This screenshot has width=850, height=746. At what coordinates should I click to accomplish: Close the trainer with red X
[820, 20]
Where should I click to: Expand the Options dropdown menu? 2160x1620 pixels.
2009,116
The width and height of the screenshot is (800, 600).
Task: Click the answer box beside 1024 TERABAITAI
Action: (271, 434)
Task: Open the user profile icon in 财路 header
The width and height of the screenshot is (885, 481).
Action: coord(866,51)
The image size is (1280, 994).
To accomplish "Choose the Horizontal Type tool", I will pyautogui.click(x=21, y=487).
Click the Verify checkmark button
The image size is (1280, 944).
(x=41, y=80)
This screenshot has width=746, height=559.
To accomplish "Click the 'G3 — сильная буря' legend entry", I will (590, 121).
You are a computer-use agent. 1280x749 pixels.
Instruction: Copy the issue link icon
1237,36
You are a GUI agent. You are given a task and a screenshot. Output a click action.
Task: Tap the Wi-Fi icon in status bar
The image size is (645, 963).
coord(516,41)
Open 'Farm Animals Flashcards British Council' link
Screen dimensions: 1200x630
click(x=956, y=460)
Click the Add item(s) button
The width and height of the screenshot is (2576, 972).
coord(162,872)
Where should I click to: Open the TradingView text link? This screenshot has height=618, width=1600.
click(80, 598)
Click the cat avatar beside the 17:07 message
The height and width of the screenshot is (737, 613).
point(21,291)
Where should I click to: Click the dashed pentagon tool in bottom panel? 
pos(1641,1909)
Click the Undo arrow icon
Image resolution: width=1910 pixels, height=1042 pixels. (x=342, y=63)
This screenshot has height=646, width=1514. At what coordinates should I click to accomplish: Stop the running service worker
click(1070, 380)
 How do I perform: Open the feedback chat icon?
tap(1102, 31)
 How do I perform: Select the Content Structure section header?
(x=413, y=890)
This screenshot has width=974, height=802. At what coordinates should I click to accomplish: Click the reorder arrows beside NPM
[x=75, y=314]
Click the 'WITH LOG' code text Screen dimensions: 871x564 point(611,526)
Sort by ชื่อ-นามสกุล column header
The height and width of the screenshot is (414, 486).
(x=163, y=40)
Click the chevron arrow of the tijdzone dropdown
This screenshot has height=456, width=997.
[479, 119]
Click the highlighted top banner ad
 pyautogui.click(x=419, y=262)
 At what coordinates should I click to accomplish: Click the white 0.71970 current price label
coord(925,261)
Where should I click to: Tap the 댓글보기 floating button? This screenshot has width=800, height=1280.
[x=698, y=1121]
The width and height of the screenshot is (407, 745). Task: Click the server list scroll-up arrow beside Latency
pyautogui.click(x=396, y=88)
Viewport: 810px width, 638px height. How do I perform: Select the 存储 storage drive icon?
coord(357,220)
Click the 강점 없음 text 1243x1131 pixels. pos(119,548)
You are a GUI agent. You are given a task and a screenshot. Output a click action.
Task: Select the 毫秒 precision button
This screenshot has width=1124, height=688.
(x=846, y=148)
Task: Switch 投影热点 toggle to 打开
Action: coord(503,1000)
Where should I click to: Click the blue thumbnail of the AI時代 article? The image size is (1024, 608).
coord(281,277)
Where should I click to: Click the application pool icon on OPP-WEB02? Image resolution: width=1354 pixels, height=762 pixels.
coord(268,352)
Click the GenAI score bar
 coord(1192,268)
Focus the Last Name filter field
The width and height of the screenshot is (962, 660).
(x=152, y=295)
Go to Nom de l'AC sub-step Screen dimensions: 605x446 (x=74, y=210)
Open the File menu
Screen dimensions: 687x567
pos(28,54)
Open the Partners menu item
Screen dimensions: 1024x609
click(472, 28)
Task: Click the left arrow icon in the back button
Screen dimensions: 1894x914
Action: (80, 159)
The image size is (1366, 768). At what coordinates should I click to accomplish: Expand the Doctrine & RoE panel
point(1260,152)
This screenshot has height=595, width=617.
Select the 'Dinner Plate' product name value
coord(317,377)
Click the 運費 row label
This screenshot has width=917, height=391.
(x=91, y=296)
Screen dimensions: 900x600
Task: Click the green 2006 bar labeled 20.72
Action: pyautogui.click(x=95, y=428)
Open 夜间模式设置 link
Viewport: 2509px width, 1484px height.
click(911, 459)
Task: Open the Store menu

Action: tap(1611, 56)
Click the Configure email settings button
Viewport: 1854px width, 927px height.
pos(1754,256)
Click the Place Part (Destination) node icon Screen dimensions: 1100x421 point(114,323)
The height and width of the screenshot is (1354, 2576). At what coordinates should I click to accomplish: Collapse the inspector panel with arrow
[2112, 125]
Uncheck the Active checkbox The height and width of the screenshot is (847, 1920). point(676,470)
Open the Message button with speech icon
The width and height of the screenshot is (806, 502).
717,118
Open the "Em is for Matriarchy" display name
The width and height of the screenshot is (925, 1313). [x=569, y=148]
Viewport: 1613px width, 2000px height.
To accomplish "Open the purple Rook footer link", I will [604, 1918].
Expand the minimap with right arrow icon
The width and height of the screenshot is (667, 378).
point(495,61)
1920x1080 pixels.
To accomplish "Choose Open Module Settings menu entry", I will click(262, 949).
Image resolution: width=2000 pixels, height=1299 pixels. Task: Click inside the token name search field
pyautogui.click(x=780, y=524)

+++

- [Exercise]:
Render the data above as a numbered list with one line per item, omitting any blank lines.

- [Answer to the task]:
1. This screenshot has width=850, height=746. At what coordinates should I click to accomplish: Close the trainer with red X
2. [820, 20]
3. Where should I click to: Expand the Options dropdown menu? 2160x1620 pixels.
4. 2009,116
5. The width and height of the screenshot is (800, 600).
6. Task: Click the answer box beside 1024 TERABAITAI
7. Action: (271, 434)
8. Task: Open the user profile icon in 财路 header
9. The width and height of the screenshot is (885, 481).
10. Action: coord(866,51)
11. The image size is (1280, 994).
12. To accomplish "Choose the Horizontal Type tool", I will pyautogui.click(x=21, y=487).
13. Click the Verify checkmark button
14. The image size is (1280, 944).
15. (x=41, y=80)
16. This screenshot has width=746, height=559.
17. To accomplish "Click the 'G3 — сильная буря' legend entry", I will (590, 121).
18. You are a computer-use agent. 1280x749 pixels.
19. Instruction: Copy the issue link icon
20. 1237,36
21. You are a GUI agent. You are given a task and a screenshot. Output a click action.
22. Task: Tap the Wi-Fi icon in status bar
23. The image size is (645, 963).
24. coord(516,41)
25. Open 'Farm Animals Flashcards British Council' link
26. Screen dimensions: 1200x630
27. click(x=956, y=460)
28. Click the Add item(s) button
29. The width and height of the screenshot is (2576, 972).
30. coord(162,872)
31. Where should I click to: Open the TradingView text link? This screenshot has height=618, width=1600.
32. click(80, 598)
33. Click the cat avatar beside the 17:07 message
34. The height and width of the screenshot is (737, 613).
35. point(21,291)
36. Where should I click to: Click the dashed pentagon tool in bottom panel? 
37. pos(1641,1909)
38. Click the Undo arrow icon
39. Image resolution: width=1910 pixels, height=1042 pixels. (x=342, y=63)
40. This screenshot has height=646, width=1514. At what coordinates should I click to accomplish: Stop the running service worker
41. click(1070, 380)
42.  How do I perform: Open the feedback chat icon?
43. tap(1102, 31)
44.  How do I perform: Select the Content Structure section header?
45. (x=413, y=890)
46. This screenshot has width=974, height=802. At what coordinates should I click to accomplish: Click the reorder arrows beside NPM
47. [x=75, y=314]
48. Click the 'WITH LOG' code text Screen dimensions: 871x564 point(611,526)
49. Sort by ชื่อ-นามสกุล column header
50. The height and width of the screenshot is (414, 486).
51. (x=163, y=40)
52. Click the chevron arrow of the tijdzone dropdown
53. This screenshot has height=456, width=997.
54. [479, 119]
55. Click the highlighted top banner ad
56.  pyautogui.click(x=419, y=262)
57.  At what coordinates should I click to accomplish: Click the white 0.71970 current price label
58. coord(925,261)
59. Where should I click to: Tap the 댓글보기 floating button? This screenshot has width=800, height=1280.
60. [x=698, y=1121]
61. The width and height of the screenshot is (407, 745). Task: Click the server list scroll-up arrow beside Latency
62. pyautogui.click(x=396, y=88)
63. Viewport: 810px width, 638px height. How do I perform: Select the 存储 storage drive icon?
64. coord(357,220)
65. Click the 강점 없음 text 1243x1131 pixels. pos(119,548)
66. You are a GUI agent. You are given a task and a screenshot. Output a click action.
67. Task: Select the 毫秒 precision button
68. This screenshot has width=1124, height=688.
69. (x=846, y=148)
70. Task: Switch 投影热点 toggle to 打开
71. Action: coord(503,1000)
72. Where should I click to: Click the blue thumbnail of the AI時代 article? The image size is (1024, 608).
73. coord(281,277)
74. Where should I click to: Click the application pool icon on OPP-WEB02? Image resolution: width=1354 pixels, height=762 pixels.
75. coord(268,352)
76. Click the GenAI score bar
77.  coord(1192,268)
78. Focus the Last Name filter field
79. The width and height of the screenshot is (962, 660).
80. (x=152, y=295)
81. Go to Nom de l'AC sub-step Screen dimensions: 605x446 (x=74, y=210)
82. Open the File menu
83. Screen dimensions: 687x567
84. pos(28,54)
85. Open the Partners menu item
86. Screen dimensions: 1024x609
87. click(472, 28)
88. Task: Click the left arrow icon in the back button
89. Screen dimensions: 1894x914
90. Action: (80, 159)
91. The image size is (1366, 768). At what coordinates should I click to accomplish: Expand the Doctrine & RoE panel
92. point(1260,152)
93. This screenshot has height=595, width=617.
94. Select the 'Dinner Plate' product name value
95. coord(317,377)
96. Click the 運費 row label
97. This screenshot has width=917, height=391.
98. (x=91, y=296)
99. Screen dimensions: 900x600
100. Task: Click the green 2006 bar labeled 20.72
101. Action: pyautogui.click(x=95, y=428)
102. Open 夜间模式设置 link
103. Viewport: 2509px width, 1484px height.
104. click(911, 459)
105. Task: Open the Store menu
106. Action: tap(1611, 56)
107. Click the Configure email settings button
108. Viewport: 1854px width, 927px height.
109. pos(1754,256)
110. Click the Place Part (Destination) node icon Screen dimensions: 1100x421 point(114,323)
111. The height and width of the screenshot is (1354, 2576). At what coordinates should I click to accomplish: Collapse the inspector panel with arrow
112. [2112, 125]
113. Uncheck the Active checkbox The height and width of the screenshot is (847, 1920). point(676,470)
114. Open the Message button with speech icon
115. The width and height of the screenshot is (806, 502).
116. 717,118
117. Open the "Em is for Matriarchy" display name
118. The width and height of the screenshot is (925, 1313). [x=569, y=148]
119. Viewport: 1613px width, 2000px height.
120. To accomplish "Open the purple Rook footer link", I will [604, 1918].
121. Expand the minimap with right arrow icon
122. The width and height of the screenshot is (667, 378).
123. point(495,61)
124. 1920x1080 pixels.
125. To accomplish "Choose Open Module Settings menu entry", I will click(262, 949).
126. Image resolution: width=2000 pixels, height=1299 pixels. Task: Click inside the token name search field
127. pyautogui.click(x=780, y=524)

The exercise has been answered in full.